## EXTRACT TO READ
* Begin *

Re: Using bluestore in Jewel 10.0.4

"Stillwell, Bryan" <bryan.stillwell@xxxxxxxxxxx> · Mon, 14 Mar 2016 17:00:09 +0000

Mark,

Since most of us already have existing clusters that use SSDs for
journals, has there been any testing of converting that hardware over to
using BlueStore and re-purposing the SSDs as a block cache (like using
bcache)?

To me this seems like it would be a good combination for a typical RBD
cluster.

Thanks,
Bryan

On 3/14/16, 10:52 AM, "ceph-users on behalf of Mark Nelson"
<ceph-users-bounces@xxxxxxxxxxxxxx on behalf of mnelson@xxxxxxxxxx> wrote:

>Hi Folks,
>
>We are actually in the middle of doing some bluestore testing/tuning for
>the upstream jewel release as we speak. :)  These are (so far) pure HDD
>tests using 4 nodes with 4 spinning disks and no SSDs.
>
>Basically on the write side it's looking fantastic and that's an area we
>really wanted to improve so that's great.  On the read side, we are
>working on getting sequential read performance up for certain IO sizes.
>  We are more dependent on client-side readahead with bluestore since
>there is no underlying filesystem below the OSDs helping us out. This
>usually isn't a problem in practice since there should be readahead on
>the VM, but when testing with fio using the RBD engine you should
>probably enable client side RBD readahead:
>
>rbd readahead disable after bytes = 0
>rbd readahead max bytes = 4194304
>
>Again, this probably only matters when directly using librbd.
>
>The other question is using default buffered reads in bluestore, ie
>setting:
>
>"bluestore default buffered read = true"
>
>That's what we are working on testing now.  I've included the ceph.conf
>used for these tests and also a link for some of our recent results.
>Please download it and open it up in libreoffice as google's preview
>isn't showing the graphs.

* End *

## EXERCISES TO COMPLETE
**1)** Sum up the BlueStore message in two sentences.
**2)** Pull out everything in the BlueStore message from "On 3/14/16, 10:52" down to "certain IO sizes.", word for word.
The rows that come next have nothing to do with the BlueStore message.

## RECORD LIST
* Begin *

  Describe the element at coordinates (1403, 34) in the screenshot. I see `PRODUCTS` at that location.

* End *
* Begin *

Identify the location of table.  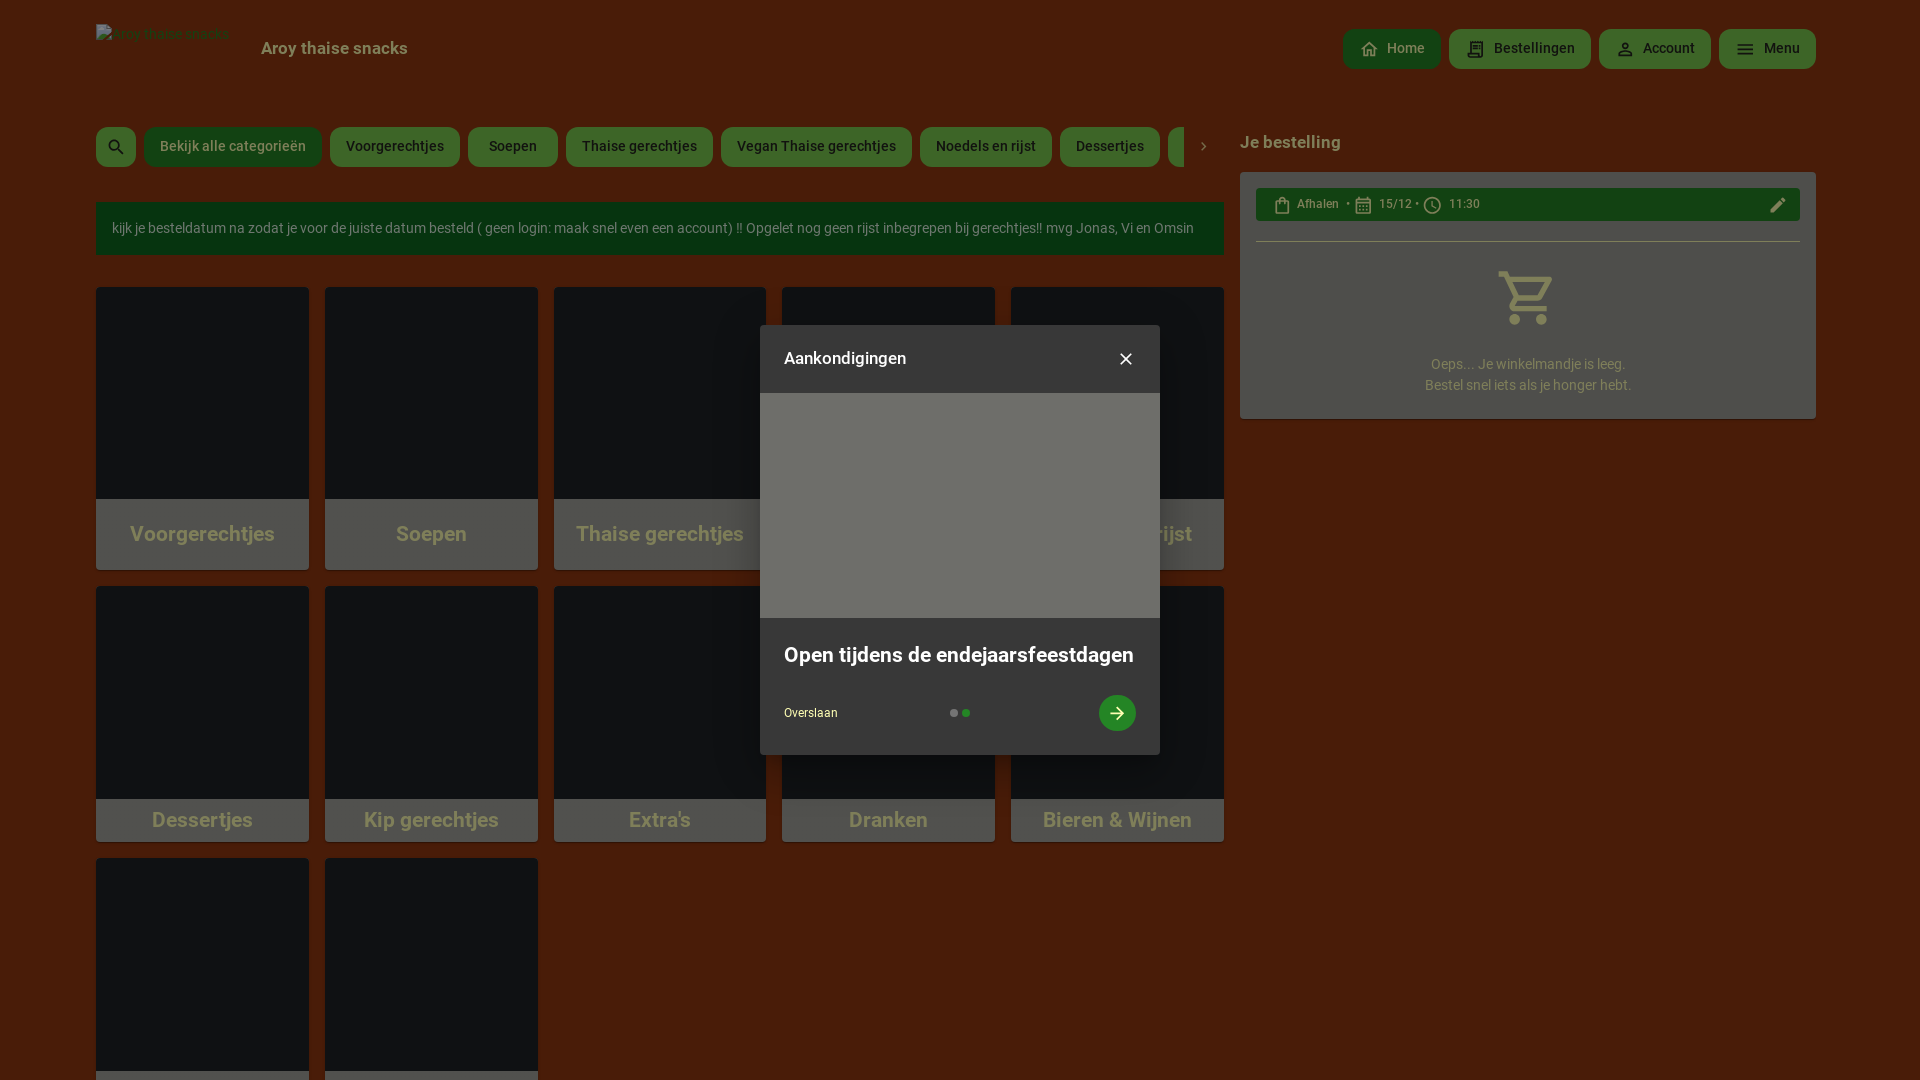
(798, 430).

* End *

## RESPONSES TO THE EXERCISE
**1)** Bryan asks Mark whether there has been any testing of converting existing clusters that use SSDs for journals over to BlueStore, re-purposing the SSDs as a block cache. Mark says BlueStore testing on 4 nodes with spinning disks and no SSDs looks fantastic on the write side while sequential read performance for certain IO sizes is still being worked on, and he recommends enabling client-side RBD readahead when testing with fio using the RBD engine.

**2)**
On 3/14/16, 10:52 AM, "ceph-users on behalf of Mark Nelson"
<ceph-users-bounces@xxxxxxxxxxxxxx on behalf of mnelson@xxxxxxxxxx> wrote:

>Hi Folks,
>
>We are actually in the middle of doing some bluestore testing/tuning for
>the upstream jewel release as we speak. :)  These are (so far) pure HDD
>tests using 4 nodes with 4 spinning disks and no SSDs.
>
>Basically on the write side it's looking fantastic and that's an area we
>really wanted to improve so that's great.  On the read side, we are
>working on getting sequential read performance up for certain IO sizes.